“Don’t worry, Dear.”

…so said my mother. Always commenting on my propensity to think “too much” about things…”Go out to play.” was her common refrain, and rightfully so, I suppose. She had no better thoughts for the direction of my mind, heaven bless her.

It was a very long time ago but I remember clearly of visiting the farm in Virginia in the summer of 1957. As the days unfolded I became completely aware of the extraordinary experience of the farm life, of how it was for my grandparents.

Granddad used 2 buckets to collect water from a well. The quenching of thrist, cooking, cleaning and laundry, bathing and brushing teeth made possible only with the water my granddad collected from the well and carried to the farmhouse, every day of the year.

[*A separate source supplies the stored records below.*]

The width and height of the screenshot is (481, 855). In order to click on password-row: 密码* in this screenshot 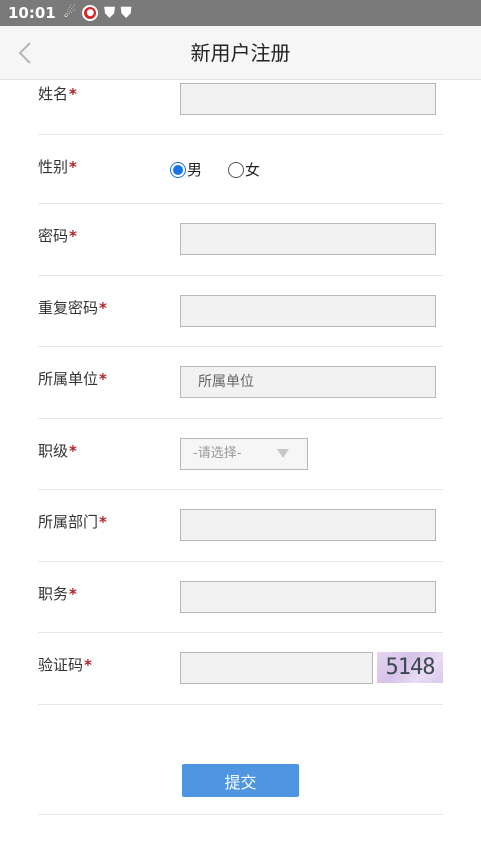, I will do `click(240, 240)`.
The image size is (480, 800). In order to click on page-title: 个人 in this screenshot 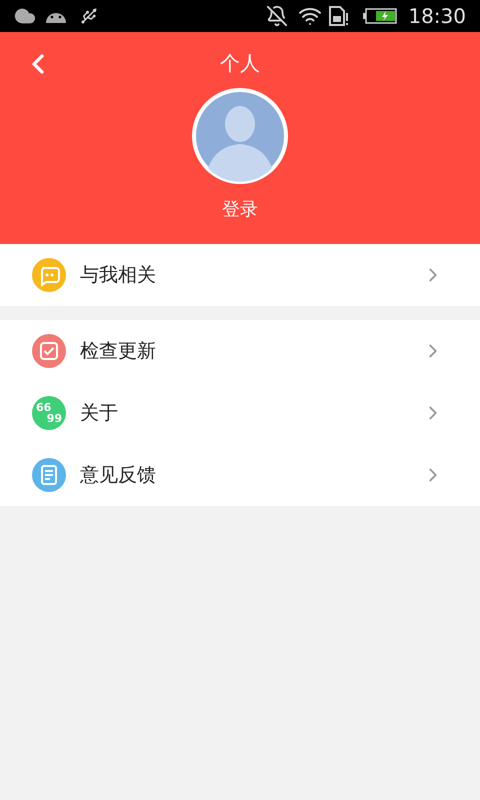, I will do `click(240, 64)`.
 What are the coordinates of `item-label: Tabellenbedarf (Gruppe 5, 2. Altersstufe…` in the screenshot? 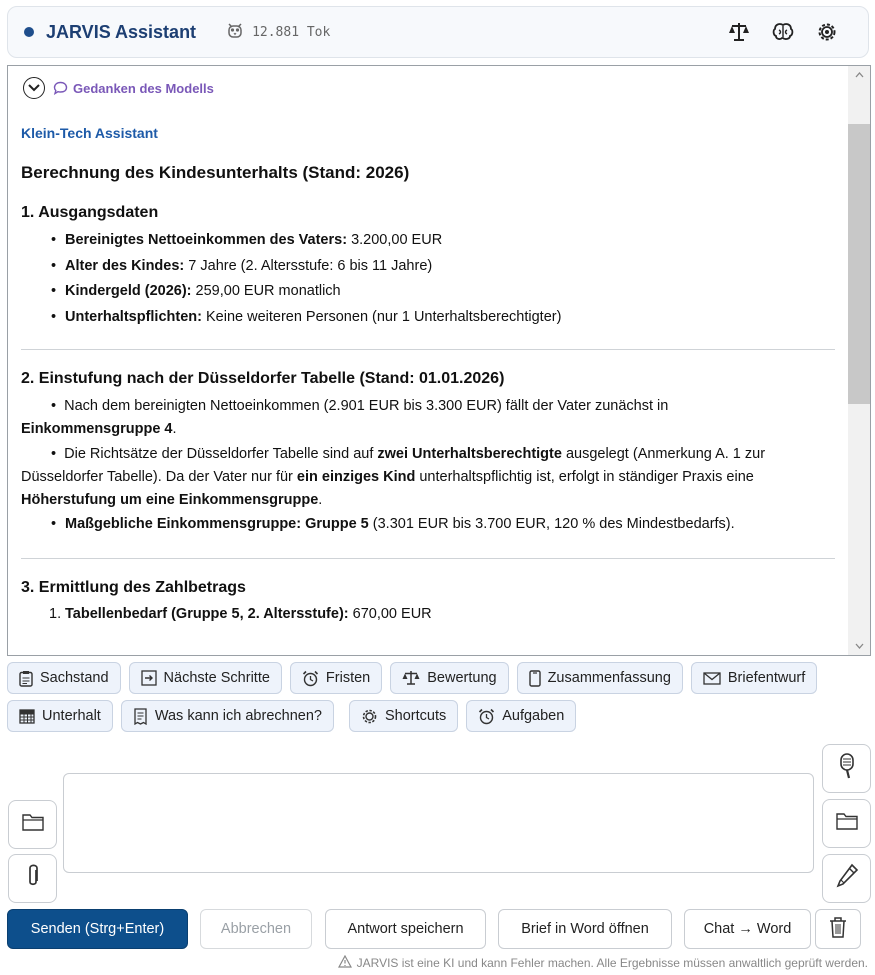 It's located at (207, 614).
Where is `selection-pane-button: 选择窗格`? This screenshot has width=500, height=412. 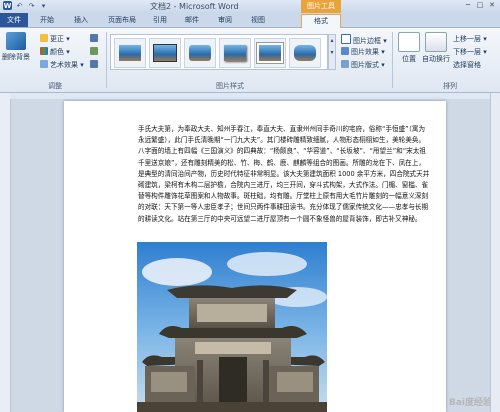 selection-pane-button: 选择窗格 is located at coordinates (467, 65).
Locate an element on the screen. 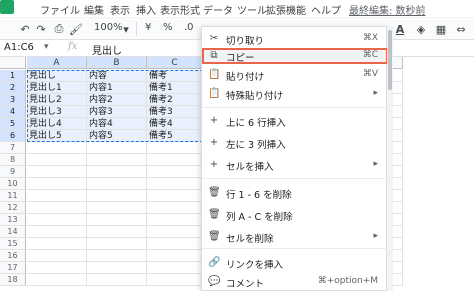  chevron-down-icon: ▾ is located at coordinates (126, 29).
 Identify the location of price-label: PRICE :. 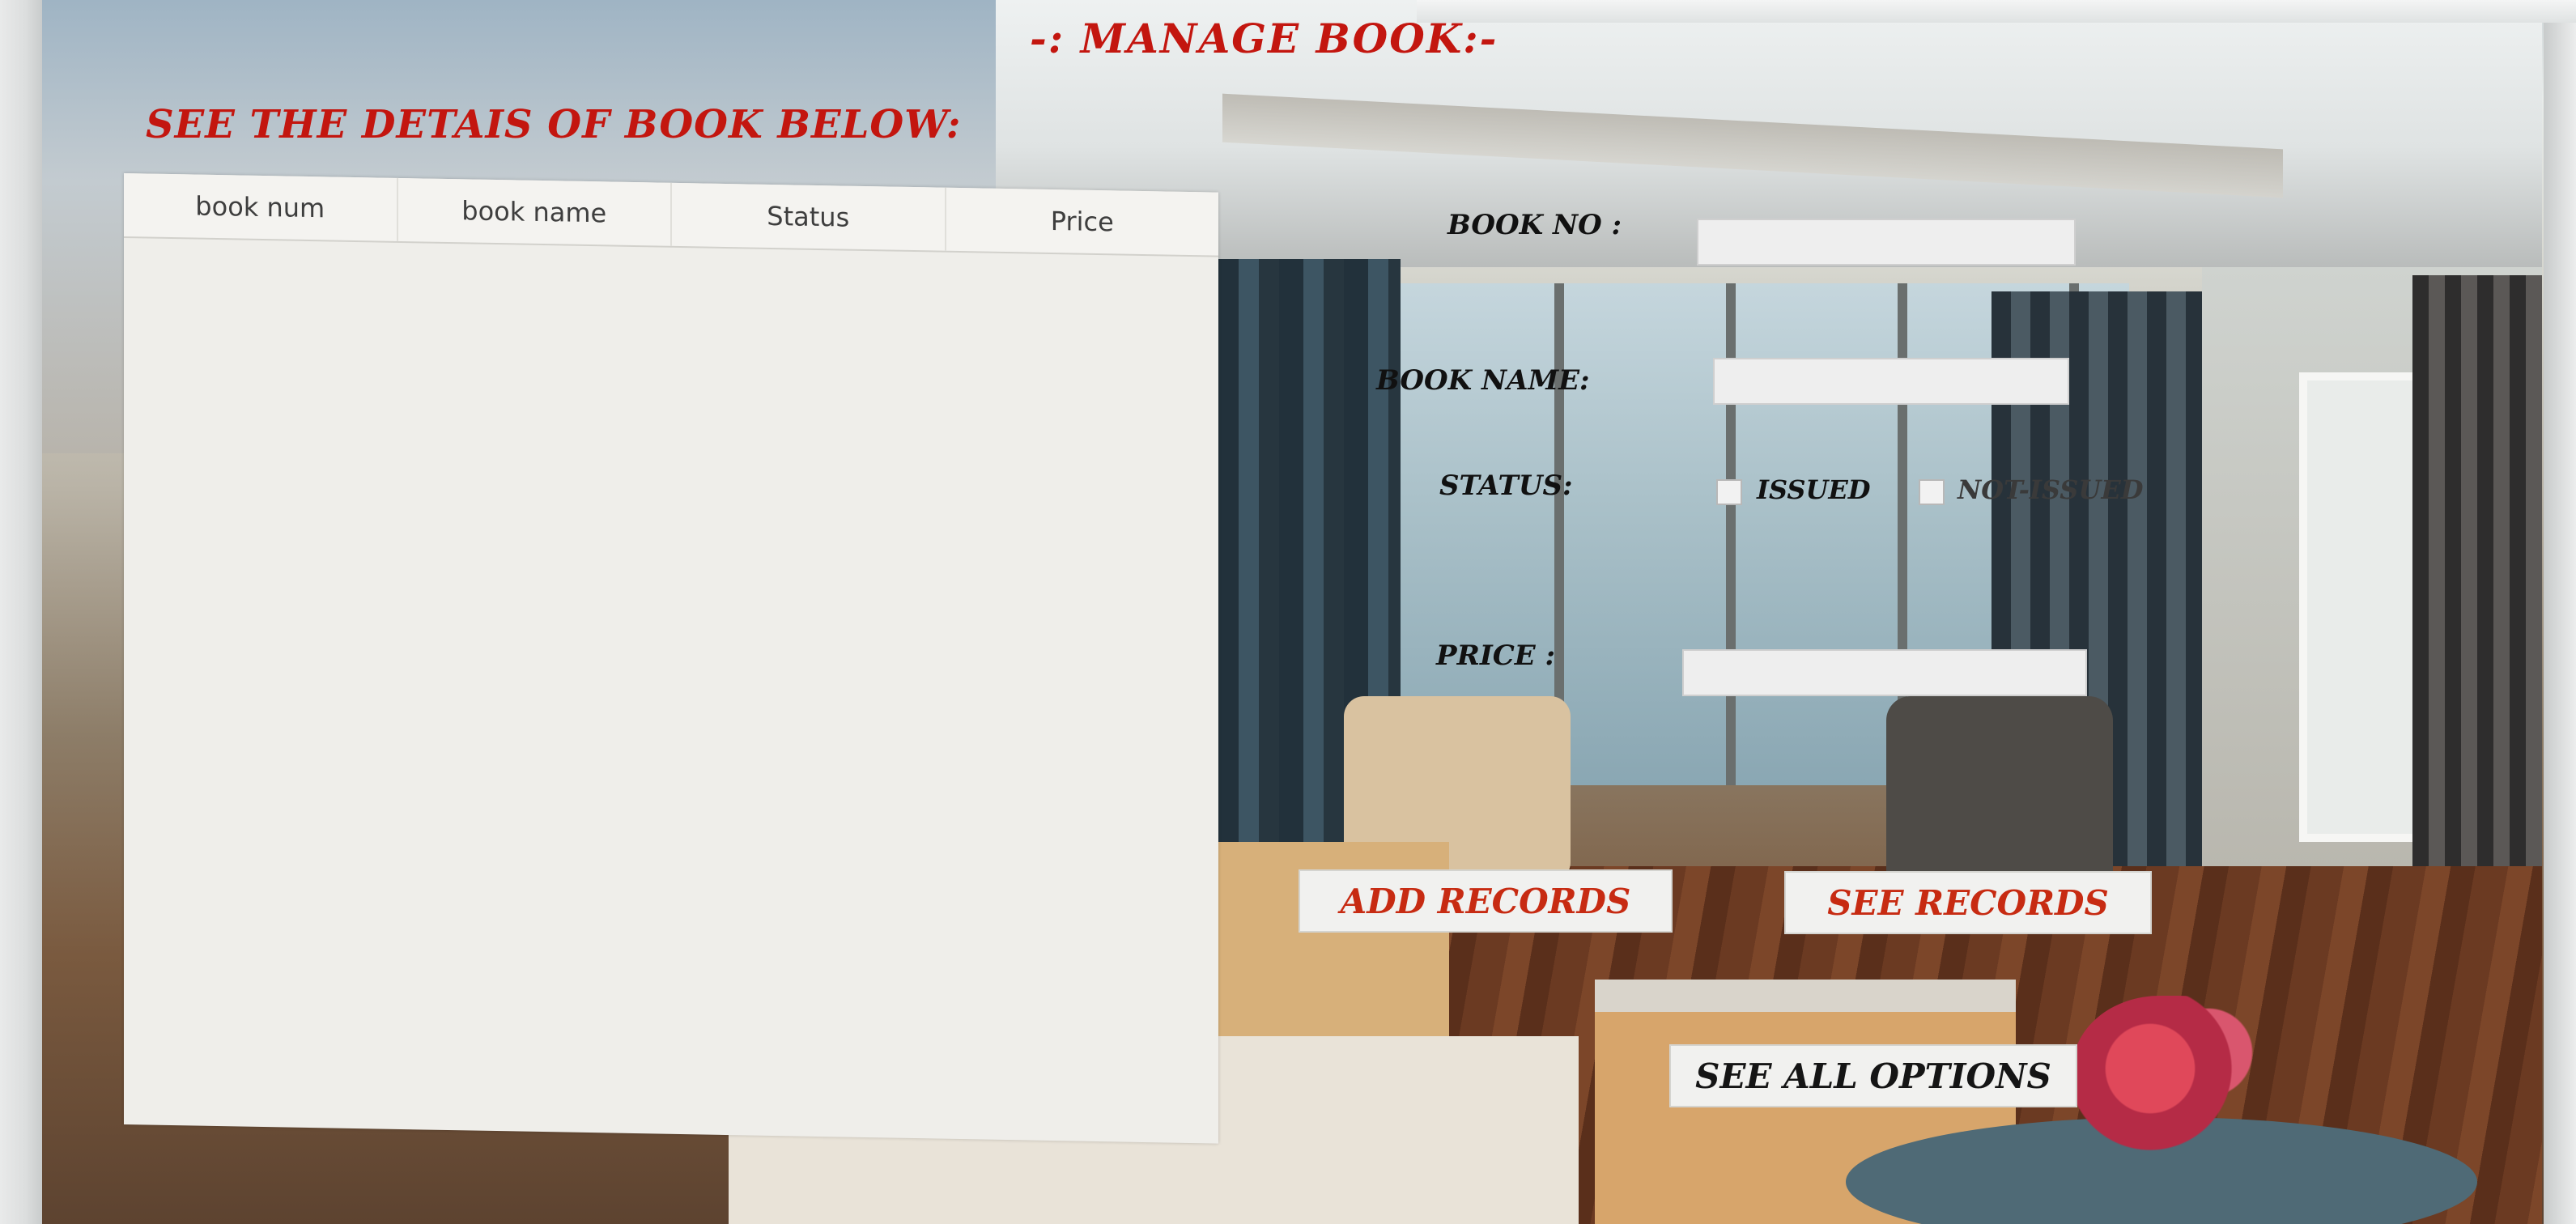
(1496, 656).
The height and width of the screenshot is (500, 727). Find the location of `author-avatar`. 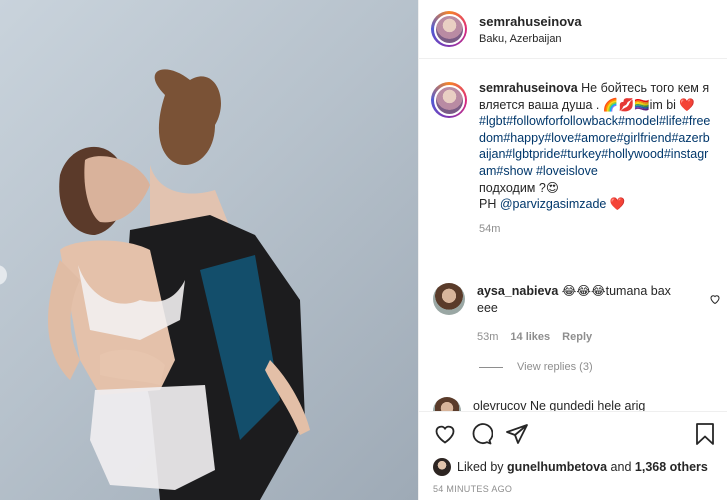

By contrast in Philadelphia, our water was managed by a system and people that we would never see or get to know. The flip of a switch or the turn of a knob provided all utilities for the household. And subsequently and without fail, there appeard every month on the floor below the mail slot of the front door a bill for services rendered. How completely convenient for us! Poor Granddad.

But then, hadn’t Granddad chosen to abandon his indoor plumbing after it failed? Hadn’t he simply gone back to his tried and true reliable way of the well?

So the child wondered, “What would our family do if the switches and knobs stopped working at our house?”